部屋の奥に窓はあるにはあるが、外は夜の闇で真っ黒にしか見えず、その先がどうなってるかなんてわかるはずもない。
イチかバチかだ。
今まで鍛えて来たんだ。耐えられると信じて飛び降りるしかない。
と、入り口側に回った委員長が胸を張った。
「私がひと肌脱ぎましょう!」
「だから全裸絶叫は効かないんだよ!」
「そういう意味ではありません。あちらの部屋には、アレがあったはず。時間を稼いでください!!」
「なに!?」
言うや、委員長は霊子の腕を引いて部屋の外に飛び出した。
彼女の真剣な表情は信じさせるものがあったが、時間を稼げと言われたって――
ポケットに手を伸ばすが、砂糖の粉があるばかりだ。
『浮気チンコなんか切り落としてやるるるるるる!!』
「くそっ」
めったやたらに包丁を振り回してくる相手に、砂糖の粉を投げつける。
効果は期待していなかったが、意外や意外。
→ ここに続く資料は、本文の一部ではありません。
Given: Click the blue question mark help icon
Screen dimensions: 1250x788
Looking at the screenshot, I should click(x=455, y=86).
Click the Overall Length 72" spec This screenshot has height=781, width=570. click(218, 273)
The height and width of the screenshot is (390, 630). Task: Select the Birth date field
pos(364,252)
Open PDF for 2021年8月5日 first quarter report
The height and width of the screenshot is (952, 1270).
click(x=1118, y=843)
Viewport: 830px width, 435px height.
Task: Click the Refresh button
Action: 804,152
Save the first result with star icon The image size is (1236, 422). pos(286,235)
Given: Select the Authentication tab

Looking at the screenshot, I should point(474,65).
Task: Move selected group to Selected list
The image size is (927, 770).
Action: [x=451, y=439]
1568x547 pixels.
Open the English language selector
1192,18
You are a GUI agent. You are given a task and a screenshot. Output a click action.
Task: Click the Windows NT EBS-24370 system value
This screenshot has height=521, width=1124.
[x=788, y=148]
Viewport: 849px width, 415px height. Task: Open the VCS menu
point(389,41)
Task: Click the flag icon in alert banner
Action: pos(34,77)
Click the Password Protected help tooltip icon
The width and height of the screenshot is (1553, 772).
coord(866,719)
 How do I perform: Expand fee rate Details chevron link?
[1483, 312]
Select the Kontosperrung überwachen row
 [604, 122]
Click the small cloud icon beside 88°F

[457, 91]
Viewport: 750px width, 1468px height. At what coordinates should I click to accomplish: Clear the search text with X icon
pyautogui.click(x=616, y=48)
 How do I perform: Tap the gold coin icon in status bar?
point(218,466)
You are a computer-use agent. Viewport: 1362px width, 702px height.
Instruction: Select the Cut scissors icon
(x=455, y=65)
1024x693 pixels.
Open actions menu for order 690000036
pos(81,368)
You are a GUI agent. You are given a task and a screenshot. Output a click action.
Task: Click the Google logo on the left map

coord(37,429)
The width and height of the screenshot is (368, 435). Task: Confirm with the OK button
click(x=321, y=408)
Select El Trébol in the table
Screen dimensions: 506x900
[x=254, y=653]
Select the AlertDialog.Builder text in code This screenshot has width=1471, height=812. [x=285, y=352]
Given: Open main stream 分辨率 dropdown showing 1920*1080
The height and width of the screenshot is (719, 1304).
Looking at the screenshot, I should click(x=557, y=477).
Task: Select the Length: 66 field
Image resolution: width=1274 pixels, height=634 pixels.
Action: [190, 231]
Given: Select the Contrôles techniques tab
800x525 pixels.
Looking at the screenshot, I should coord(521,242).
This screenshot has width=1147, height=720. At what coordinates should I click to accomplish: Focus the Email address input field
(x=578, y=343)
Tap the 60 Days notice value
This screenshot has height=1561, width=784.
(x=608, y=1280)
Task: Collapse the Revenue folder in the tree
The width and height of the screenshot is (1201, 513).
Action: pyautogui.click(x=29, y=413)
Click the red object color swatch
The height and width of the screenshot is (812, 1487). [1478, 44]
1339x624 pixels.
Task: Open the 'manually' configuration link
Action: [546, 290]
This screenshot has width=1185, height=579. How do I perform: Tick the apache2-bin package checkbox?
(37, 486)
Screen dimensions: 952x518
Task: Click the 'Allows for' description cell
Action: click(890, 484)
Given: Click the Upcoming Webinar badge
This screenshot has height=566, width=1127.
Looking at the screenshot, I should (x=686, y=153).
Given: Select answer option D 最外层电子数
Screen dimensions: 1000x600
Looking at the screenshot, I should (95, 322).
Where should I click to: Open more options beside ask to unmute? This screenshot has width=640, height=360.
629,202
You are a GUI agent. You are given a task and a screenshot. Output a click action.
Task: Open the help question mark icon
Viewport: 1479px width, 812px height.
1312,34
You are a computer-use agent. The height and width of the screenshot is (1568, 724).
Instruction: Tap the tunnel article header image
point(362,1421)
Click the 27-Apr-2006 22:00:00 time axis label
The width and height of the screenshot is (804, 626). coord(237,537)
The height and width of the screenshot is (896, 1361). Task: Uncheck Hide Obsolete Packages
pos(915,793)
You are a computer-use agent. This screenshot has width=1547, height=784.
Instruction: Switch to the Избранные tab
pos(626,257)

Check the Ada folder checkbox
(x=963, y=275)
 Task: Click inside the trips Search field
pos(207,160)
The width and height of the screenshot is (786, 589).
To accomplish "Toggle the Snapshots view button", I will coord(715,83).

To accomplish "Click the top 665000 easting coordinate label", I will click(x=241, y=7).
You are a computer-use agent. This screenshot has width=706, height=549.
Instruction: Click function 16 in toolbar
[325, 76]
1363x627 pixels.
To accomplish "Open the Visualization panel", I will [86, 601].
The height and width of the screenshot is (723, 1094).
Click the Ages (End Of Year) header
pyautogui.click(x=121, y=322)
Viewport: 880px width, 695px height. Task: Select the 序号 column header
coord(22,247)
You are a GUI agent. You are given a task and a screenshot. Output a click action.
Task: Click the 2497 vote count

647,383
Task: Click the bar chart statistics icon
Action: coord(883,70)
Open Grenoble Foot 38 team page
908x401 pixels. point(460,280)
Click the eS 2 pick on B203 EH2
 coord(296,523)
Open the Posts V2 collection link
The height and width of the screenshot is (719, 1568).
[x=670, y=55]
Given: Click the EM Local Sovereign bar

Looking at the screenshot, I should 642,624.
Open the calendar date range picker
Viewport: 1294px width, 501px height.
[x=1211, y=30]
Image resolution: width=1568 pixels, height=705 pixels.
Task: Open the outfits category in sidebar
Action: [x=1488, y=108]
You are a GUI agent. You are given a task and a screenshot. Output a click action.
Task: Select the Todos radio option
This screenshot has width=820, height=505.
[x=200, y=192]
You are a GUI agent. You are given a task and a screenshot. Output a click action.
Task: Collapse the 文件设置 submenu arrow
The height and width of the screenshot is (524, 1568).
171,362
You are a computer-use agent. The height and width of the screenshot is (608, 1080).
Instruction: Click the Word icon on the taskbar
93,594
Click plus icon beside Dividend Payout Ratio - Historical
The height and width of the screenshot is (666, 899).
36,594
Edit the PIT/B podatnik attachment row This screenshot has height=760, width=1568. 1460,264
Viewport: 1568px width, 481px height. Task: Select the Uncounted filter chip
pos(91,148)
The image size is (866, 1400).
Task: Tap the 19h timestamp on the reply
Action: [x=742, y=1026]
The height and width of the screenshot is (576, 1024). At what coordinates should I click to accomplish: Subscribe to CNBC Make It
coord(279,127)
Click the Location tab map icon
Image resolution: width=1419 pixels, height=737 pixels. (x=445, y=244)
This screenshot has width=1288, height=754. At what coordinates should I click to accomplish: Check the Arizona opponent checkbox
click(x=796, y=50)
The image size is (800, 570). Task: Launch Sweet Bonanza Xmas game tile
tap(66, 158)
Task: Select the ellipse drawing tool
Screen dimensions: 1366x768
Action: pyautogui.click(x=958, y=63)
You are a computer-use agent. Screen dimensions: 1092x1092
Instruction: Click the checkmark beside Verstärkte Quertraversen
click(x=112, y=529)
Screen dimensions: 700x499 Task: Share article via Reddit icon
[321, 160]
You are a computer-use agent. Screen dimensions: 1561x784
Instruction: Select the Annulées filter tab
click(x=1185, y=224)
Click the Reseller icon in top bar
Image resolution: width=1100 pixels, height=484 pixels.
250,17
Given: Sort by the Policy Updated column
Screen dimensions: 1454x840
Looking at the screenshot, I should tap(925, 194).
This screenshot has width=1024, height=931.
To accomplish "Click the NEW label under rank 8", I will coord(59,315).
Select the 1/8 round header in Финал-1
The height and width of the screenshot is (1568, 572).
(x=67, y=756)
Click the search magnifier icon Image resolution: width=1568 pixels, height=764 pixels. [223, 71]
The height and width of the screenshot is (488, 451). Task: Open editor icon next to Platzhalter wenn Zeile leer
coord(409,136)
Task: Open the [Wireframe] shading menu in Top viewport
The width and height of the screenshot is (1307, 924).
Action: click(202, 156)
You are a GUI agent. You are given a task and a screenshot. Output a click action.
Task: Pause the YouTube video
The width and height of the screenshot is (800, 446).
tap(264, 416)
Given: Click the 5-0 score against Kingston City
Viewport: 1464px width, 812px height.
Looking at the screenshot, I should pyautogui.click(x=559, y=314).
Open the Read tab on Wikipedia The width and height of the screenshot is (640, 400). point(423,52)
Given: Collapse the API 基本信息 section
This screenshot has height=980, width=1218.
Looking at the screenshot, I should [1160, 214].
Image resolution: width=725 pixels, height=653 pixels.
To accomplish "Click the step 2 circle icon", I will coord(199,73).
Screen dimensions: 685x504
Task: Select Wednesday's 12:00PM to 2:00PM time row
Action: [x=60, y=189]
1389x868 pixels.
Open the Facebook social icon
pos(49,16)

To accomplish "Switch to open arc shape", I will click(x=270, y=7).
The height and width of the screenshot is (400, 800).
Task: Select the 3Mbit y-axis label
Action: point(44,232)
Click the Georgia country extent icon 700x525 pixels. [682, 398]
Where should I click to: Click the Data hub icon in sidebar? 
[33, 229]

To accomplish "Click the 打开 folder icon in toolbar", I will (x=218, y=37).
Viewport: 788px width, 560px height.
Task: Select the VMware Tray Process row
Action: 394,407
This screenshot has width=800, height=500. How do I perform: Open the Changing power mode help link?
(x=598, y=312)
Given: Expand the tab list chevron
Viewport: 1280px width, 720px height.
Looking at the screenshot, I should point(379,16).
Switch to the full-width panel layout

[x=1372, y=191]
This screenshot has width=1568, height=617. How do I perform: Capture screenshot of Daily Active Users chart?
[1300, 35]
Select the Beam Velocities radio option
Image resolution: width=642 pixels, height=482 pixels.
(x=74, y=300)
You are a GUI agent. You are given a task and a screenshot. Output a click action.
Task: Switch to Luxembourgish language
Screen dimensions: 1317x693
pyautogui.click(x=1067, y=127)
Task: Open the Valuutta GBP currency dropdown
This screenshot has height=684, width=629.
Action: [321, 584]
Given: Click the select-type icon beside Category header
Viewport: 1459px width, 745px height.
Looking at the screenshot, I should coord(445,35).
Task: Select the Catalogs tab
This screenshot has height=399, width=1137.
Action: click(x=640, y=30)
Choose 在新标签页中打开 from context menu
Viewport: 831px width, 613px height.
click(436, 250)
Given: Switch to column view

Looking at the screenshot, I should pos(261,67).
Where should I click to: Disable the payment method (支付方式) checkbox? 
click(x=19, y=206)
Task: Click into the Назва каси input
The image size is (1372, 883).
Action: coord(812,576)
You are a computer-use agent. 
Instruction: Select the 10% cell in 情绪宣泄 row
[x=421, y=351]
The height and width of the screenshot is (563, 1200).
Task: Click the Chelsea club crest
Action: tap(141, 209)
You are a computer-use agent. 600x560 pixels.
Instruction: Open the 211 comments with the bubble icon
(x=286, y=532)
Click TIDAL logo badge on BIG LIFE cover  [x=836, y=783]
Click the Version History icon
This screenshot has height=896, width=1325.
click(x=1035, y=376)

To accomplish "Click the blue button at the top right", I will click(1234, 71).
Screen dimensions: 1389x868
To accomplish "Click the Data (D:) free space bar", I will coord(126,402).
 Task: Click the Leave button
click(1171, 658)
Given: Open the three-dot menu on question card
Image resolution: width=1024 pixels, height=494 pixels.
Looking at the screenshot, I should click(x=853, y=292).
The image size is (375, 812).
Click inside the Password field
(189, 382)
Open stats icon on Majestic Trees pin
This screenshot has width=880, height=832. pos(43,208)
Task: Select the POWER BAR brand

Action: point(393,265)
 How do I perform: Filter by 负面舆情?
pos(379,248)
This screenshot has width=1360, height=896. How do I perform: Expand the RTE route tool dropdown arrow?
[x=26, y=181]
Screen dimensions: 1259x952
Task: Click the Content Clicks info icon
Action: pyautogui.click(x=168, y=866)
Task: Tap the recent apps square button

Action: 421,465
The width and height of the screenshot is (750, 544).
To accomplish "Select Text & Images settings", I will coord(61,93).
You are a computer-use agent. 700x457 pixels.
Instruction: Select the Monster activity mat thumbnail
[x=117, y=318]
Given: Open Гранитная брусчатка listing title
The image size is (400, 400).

目に命中し、平定がよろめいた。
『アアア……アアアアア』
目の水分が奪われて、光が捉えられなくなったのか?
いや、理屈なんか三色団子に後で考えてもらえばいい。
このチャンス、どう活かす。
これが武道なら、相手は隙だらけの死に体。
攻撃の好機だが、幽霊相手に攻撃が通るのか?
――待て。
明らかにドアをこいつは叩いていた。
それに物質の包丁を握っている。
なら、コイツの手は物質なんじゃないか?
「よし、狙うはそこだ!」
軸足に力を込め、回し蹴りの体勢に――
「やめろ!! 包丁は個体じゃない!!」
「え?」
入口の方から、霊子の叫びが響いた。
だが、体はもう止まらない。
床を離れた足は、蹴りは、止められるはずもない。
回し蹴りは狙い通りに平定の、包丁を握る拳をとらえた。
そして、俺の足は拳と包丁を見事にすり抜けた。
霞を蹴ったような手ごたえの無さと、その際の遠心力で俺は大きく体勢を崩してしまった。
『アアアアアア!!』
そこに覆いかぶさるように、平定が飛び込んでくる。
真っ逆さまに落ちて来る包丁。
スローモーションに見えるそれを、必死に体をよじってかわす。
「ぐっ」
それでもかわし切れず、腰の端に痛みが走る。
だが止まるとまた狙われる。
必死に転がってその場を離れていく。
「すまない! ボクが間違えていた! 包丁が現場に残っているはずがない!」
確かにその通りだ……!
殺人事件の証拠の包丁なんか、警察が真っ先に回収するはずだ。
ガンガン音を立てているから個体と思い込んでいたが、考えればすぐにわかること。
だが、霊子の天才ぶりを過信して、思考停止していた俺が悪い。
「極薄の水分子だ! 受けるな! 逃げろ!!」
薄手のガラスのようなものか。
筋肉を無視して貫通した腰の鋭い痛みがそれを証明している。
その痛みを無視して転がるが――
「ぐっ」
壁に激突。必死に逃げただけに勢いがつきすぎて息が詰まる。
逃げ場を失った俺の前に、真っ赤なクラゲ――平定が浮遊していた。
『イヒッ、追い詰めた追い詰めた』
俺の腹の上で浮いているのは、例の包丁。